#### What you are asked to do:
Set down a faithful copy of every record below, with no images.

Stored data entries
● ● ● ● ●
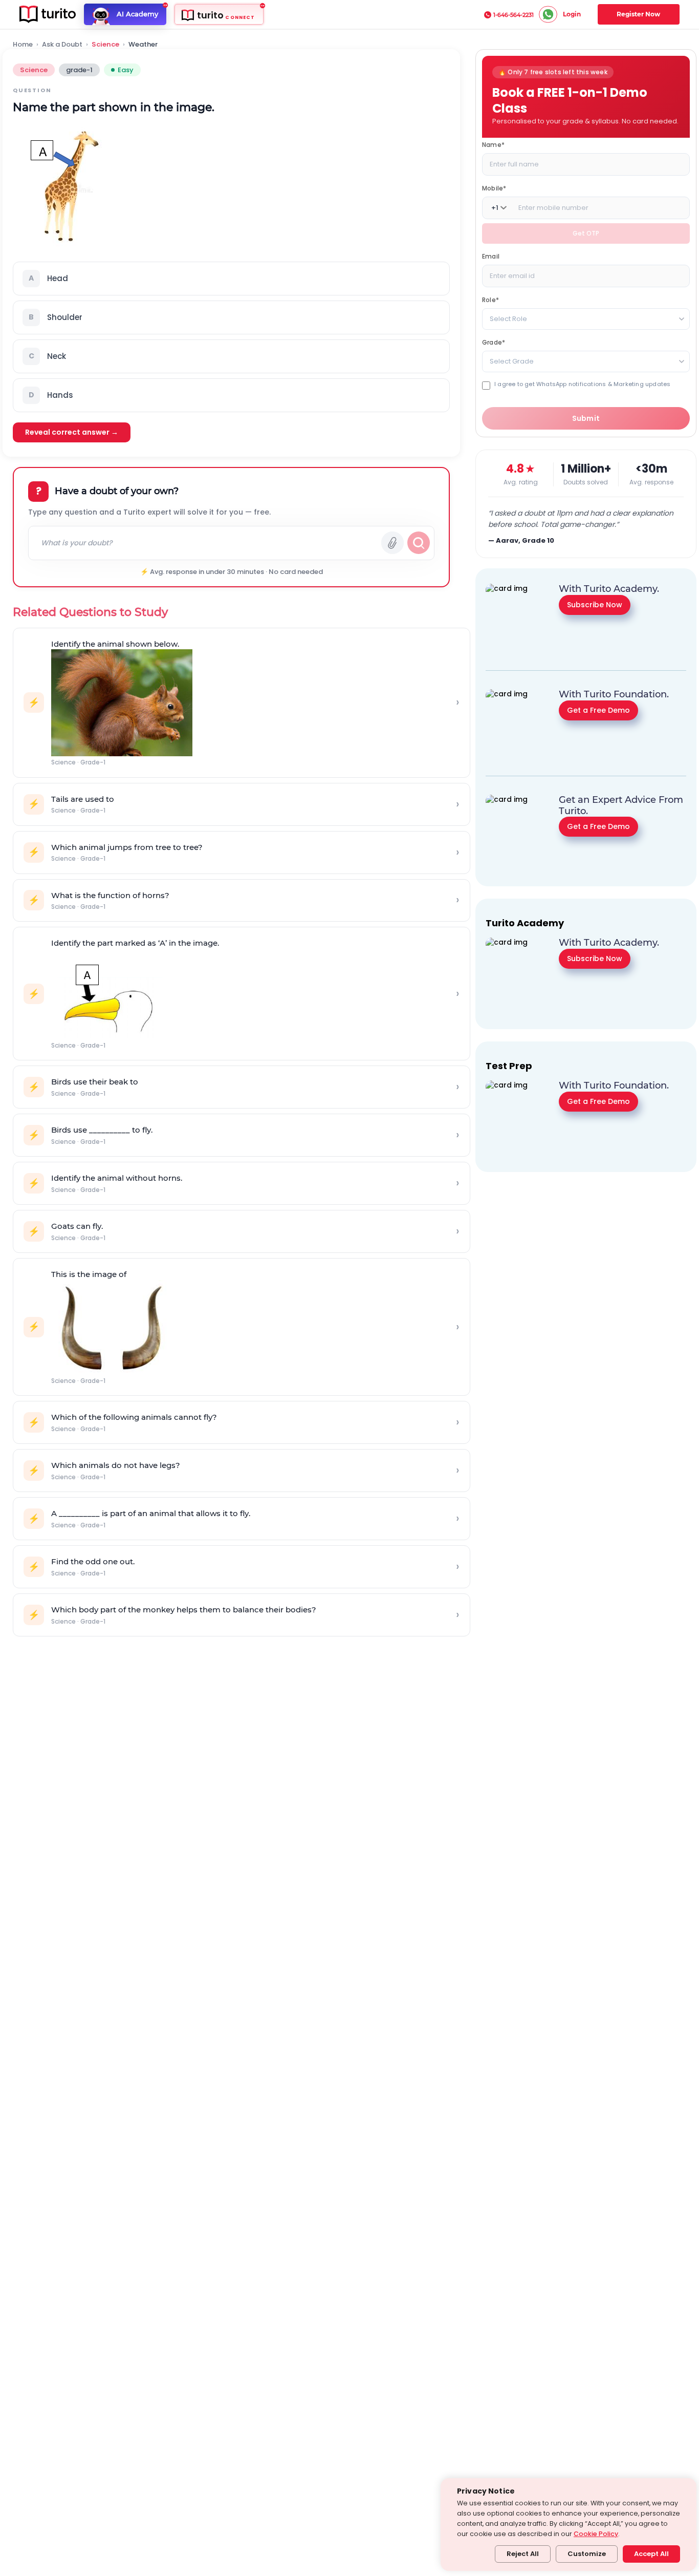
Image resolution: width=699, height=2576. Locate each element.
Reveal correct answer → (71, 432)
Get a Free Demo (598, 710)
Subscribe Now (594, 604)
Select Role (508, 319)
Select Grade (512, 361)
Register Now (638, 14)
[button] (231, 278)
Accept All (651, 2554)
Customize (586, 2554)
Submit (586, 418)
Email (490, 256)
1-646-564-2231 (513, 14)
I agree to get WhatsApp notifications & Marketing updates (582, 384)
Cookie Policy (596, 2533)
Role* (490, 299)
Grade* (493, 342)
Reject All (523, 2554)
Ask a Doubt (62, 44)
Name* (493, 144)
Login (572, 14)
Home (23, 44)
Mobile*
● ● ● ● ●
#### Written answer:
Image resolution: width=699, height=2576. Locate each element.
Reveal correct answer → (71, 432)
Get a Free Demo (598, 710)
Subscribe Now (594, 604)
Select Role (508, 319)
Select Grade (512, 361)
Register Now (638, 14)
[button] (231, 278)
Accept All (651, 2554)
Customize (586, 2554)
Submit (586, 418)
Email (490, 256)
1-646-564-2231 (513, 14)
I agree to get WhatsApp notifications & Marketing updates (582, 384)
Cookie Policy (596, 2533)
Role* (490, 299)
Grade* (493, 342)
Reject All (523, 2554)
Ask a Doubt (62, 44)
Name* (493, 144)
Login (572, 14)
Home (23, 44)
Mobile*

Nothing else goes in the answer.